Nokogiri: Sort Array of IDs according to order in HTML document
-
06-07-2019 - |
Question
I have an unsorted Array holding the following IDs:
@un_array = ['bar', 'para-3', 'para-2', 'para-7']
Is there a smart way of using Nokogiri (or plain Javascript) to sort the array according to the order of the IDs in the example HTML document below?
require 'rubygems'
require 'nokogiri'
value = Nokogiri::HTML.parse(<<-HTML_END)
"<html>
<head>
</head>
<body>
<p id='para-1'>A</p>
<div id='foo'>
<p id='para-2'>B</p>
<p id='para-3'>C</p>
<div id='bar'>
<p id='para-4'>D</p>
<p id='para-5'>E</p>
<p id='para-6'>F</p>
</div>
<p id='para-7'>G</p>
</div>
<p id='para-8'>H</p>
</body>
</html>"
HTML_END
In this case the resulting, sorted array should be:
['para-2', 'para-3', 'bar', 'para-7']
Solution 3
This is the solution a coworker and I came up with:
parent = value.css('body').first
indexes = []
parent.children.each do |child|
indexes << child['id']
end
puts @un_array.sort! { |x,y| indexes.index(x) <=> indexes.index(y) }
First I fetch all IDs of the HTML document into an Array, than I sort @un_array
according to the IDs-Array I created before.
OTHER TIPS
I don't know what Nokogiri is, but if you have the HTML code as a String, than it would be possible to get the order with regexp matching, for example:
var str = '<html>...</html>'; // the HTML code to check
var ids = ['bar', 'para-3', 'para-2', 'para-7']; // the array with all IDs to check
var reg = new RegExp('(?:id=[\'"])('+ids.join('|')+')(?:[\'"])','g') // the regexp
var result = [], tmp; // array holding the result and a temporary variable
while((tmp = reg.exec(str))!==null)result.push(tmp[1]); // matching the IDs
console.log(result); // ['para-2', 'para-3', 'bar', 'para-7']

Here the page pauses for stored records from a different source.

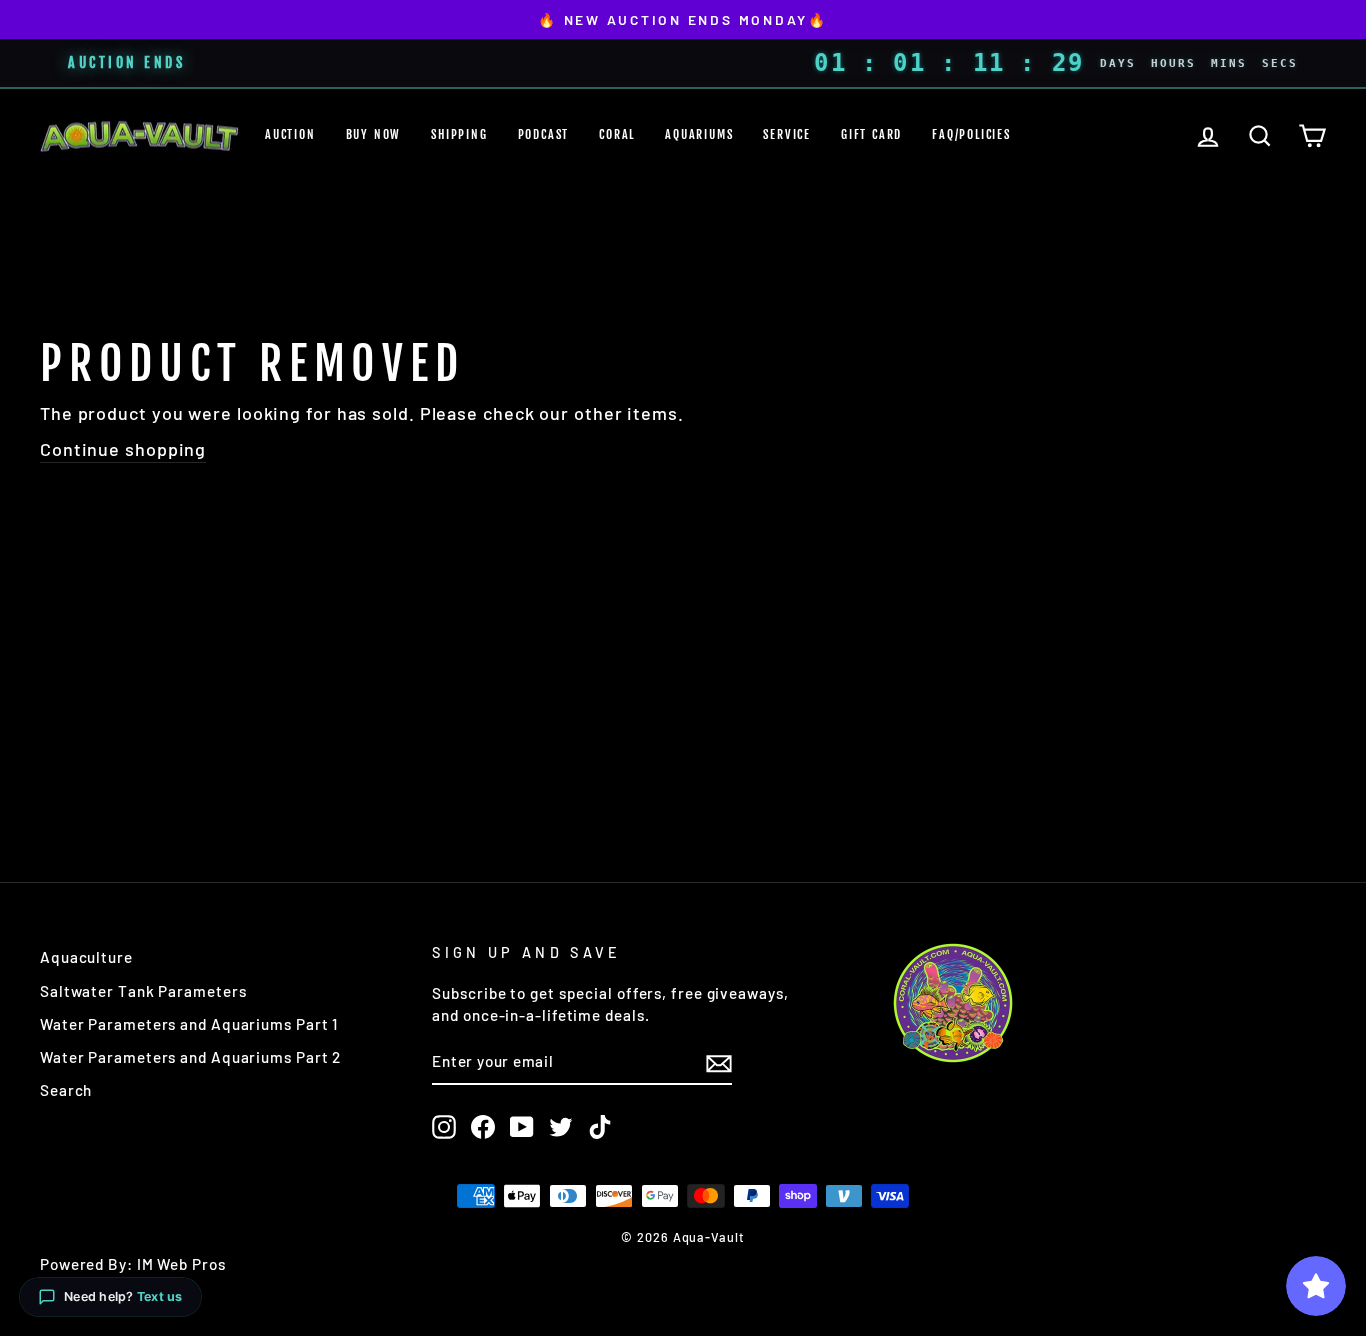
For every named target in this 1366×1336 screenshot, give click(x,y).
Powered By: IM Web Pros (133, 1264)
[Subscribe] (719, 1063)
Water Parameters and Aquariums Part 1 (189, 1024)
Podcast (544, 134)
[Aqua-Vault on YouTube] (522, 1127)
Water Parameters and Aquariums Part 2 (190, 1057)
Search (66, 1090)
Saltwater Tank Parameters (143, 991)
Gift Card (871, 134)
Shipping (459, 134)
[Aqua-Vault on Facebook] (483, 1127)
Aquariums (699, 134)
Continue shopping (123, 449)
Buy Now (374, 134)
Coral (617, 134)
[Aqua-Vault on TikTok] (600, 1127)
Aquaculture (86, 957)
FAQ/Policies (971, 134)
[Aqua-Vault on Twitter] (561, 1127)
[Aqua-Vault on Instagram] (444, 1127)
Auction (290, 134)
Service (787, 134)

using this code you have to be careful with IDs containing regexp meta-characters. They should be escaped first.
Here's one way to do it in Nokogiri - there may be others which are more efficient, as this ends up walking the entire DOM.
require 'set'
#Using a set here to make lookup O(1), because we don't care about the initial order
id_set = ['bar', 'para-3', 'para-2', 'para-7'].to_set
sorted = []
value.root.traverse do |node|
node_id = node['id']
sorted << node_id if node_id && id_set.delete?(node_id)
end
# sorted is now ['para-2', 'para-3', 'bar', 'para-7']
EDIT: Here's a one-liner that gets the same results, but I haven't done benchmarking to see which is faster.
ids = ['bar', 'para-3', 'para-2', 'para-7']
value.xpath("//*[@id]").collect {|node| node['id']} & ids